Introduction: Heart failure due to an acute myocardial infarction is a very frequent event, with a tendency to increase according to improvements in the treatment of acute conditions which have led to larger numbers of infarction survivors.
Objective: The aim of this study is to synthesize the evidence, through a systematic review, on efficacy and safety of the device in patients with this basic condition.
Methods: Studies published between January 2002 and October 2016 were analysed, having as reference databases Embase, Medline, Cochrane Library, Lilacs, Web of Science and Scopus. The selection of studies, data extraction and methodological quality assessment of studies were examined by two independent reviewers, with disagreements resolved by consensus.
Results: Only prospective studies without control group were identified. Six studies were included, with averages of 34 participants and follow-up of 13 months. Clinical, functional, hemodynamic and quality of life outcomes were evaluated. The highest mortality rate was 8.4% with 12-month follow-up for unspecified cardiovascular reasons, and heart failure rehospitalization was 29.4% with 36-month follow-up.
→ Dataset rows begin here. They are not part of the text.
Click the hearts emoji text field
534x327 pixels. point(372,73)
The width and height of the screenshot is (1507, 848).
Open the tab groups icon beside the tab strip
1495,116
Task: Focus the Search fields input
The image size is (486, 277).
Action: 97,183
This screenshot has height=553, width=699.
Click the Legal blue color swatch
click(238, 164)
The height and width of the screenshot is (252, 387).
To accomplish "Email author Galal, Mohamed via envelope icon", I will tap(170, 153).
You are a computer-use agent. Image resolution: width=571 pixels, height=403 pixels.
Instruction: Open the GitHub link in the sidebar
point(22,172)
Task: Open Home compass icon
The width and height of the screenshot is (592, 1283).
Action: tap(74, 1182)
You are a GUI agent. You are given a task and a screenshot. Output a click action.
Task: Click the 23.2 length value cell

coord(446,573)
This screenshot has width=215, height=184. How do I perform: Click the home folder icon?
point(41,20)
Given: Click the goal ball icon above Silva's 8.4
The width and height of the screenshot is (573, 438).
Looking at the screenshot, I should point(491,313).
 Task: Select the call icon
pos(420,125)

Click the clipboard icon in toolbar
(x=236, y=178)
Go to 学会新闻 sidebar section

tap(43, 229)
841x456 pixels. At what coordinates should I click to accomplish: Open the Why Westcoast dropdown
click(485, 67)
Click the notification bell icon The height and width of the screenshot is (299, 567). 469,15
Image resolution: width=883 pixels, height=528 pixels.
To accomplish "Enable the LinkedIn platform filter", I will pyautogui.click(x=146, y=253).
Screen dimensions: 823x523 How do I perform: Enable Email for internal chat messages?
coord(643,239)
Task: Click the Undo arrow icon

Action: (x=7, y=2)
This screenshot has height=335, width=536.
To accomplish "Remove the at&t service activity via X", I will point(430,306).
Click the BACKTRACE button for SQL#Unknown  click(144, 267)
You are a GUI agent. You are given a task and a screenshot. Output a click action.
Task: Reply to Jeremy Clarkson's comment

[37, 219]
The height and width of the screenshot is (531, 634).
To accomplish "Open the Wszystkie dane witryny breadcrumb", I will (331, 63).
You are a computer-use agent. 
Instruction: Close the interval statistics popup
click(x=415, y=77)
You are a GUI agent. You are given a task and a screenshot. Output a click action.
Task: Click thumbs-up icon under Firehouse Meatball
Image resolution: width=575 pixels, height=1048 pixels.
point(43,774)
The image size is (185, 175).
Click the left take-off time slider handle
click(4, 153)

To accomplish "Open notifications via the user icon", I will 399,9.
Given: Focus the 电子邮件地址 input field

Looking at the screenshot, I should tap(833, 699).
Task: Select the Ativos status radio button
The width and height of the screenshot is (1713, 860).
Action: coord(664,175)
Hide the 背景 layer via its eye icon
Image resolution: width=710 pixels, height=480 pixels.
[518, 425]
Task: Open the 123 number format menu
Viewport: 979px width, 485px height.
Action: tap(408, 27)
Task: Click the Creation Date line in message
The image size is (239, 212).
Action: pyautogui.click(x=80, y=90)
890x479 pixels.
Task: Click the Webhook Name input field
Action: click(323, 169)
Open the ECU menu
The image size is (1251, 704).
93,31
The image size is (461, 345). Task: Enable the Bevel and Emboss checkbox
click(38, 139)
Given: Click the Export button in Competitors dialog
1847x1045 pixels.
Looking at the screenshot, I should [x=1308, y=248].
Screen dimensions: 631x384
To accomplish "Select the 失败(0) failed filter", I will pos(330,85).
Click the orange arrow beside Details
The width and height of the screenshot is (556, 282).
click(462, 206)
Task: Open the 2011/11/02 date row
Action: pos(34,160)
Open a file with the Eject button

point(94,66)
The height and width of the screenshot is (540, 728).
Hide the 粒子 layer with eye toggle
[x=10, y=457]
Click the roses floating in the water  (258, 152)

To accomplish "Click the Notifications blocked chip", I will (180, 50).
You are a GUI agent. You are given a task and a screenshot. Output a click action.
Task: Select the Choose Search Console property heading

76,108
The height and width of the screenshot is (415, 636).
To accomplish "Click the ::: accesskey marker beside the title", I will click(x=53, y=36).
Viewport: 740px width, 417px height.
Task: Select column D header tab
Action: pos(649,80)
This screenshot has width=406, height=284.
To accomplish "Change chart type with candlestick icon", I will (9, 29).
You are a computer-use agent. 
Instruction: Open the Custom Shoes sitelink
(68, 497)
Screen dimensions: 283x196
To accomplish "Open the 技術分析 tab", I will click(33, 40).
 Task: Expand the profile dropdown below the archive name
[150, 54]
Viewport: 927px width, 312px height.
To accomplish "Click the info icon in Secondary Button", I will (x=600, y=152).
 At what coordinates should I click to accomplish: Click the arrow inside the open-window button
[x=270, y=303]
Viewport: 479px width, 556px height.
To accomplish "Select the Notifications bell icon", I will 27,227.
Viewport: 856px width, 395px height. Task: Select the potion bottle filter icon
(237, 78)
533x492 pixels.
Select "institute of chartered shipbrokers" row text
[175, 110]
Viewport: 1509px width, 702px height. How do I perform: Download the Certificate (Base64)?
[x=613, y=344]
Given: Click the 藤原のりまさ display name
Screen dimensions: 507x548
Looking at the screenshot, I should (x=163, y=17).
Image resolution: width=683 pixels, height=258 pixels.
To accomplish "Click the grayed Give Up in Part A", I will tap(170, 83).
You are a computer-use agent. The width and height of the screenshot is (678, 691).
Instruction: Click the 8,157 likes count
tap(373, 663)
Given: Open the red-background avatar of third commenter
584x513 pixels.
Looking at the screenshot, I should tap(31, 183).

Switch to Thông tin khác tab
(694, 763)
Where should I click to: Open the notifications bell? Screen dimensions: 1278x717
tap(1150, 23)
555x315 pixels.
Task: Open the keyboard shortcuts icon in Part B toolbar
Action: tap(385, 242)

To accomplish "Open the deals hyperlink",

Statistically significant improvements were found only in some of the studies which evaluating changes in left ventricular volume indices, the distance measured by the six-minute walk test, New York Heart Association functional classification, and quality of life, in pre and post-procedure analysis.
Conclusions: The present review indicates that no available quality evidence can assert efficacy and safety of PARACHUTE® in the treatment of heart failure after apical or anterior wall myocardial infarction.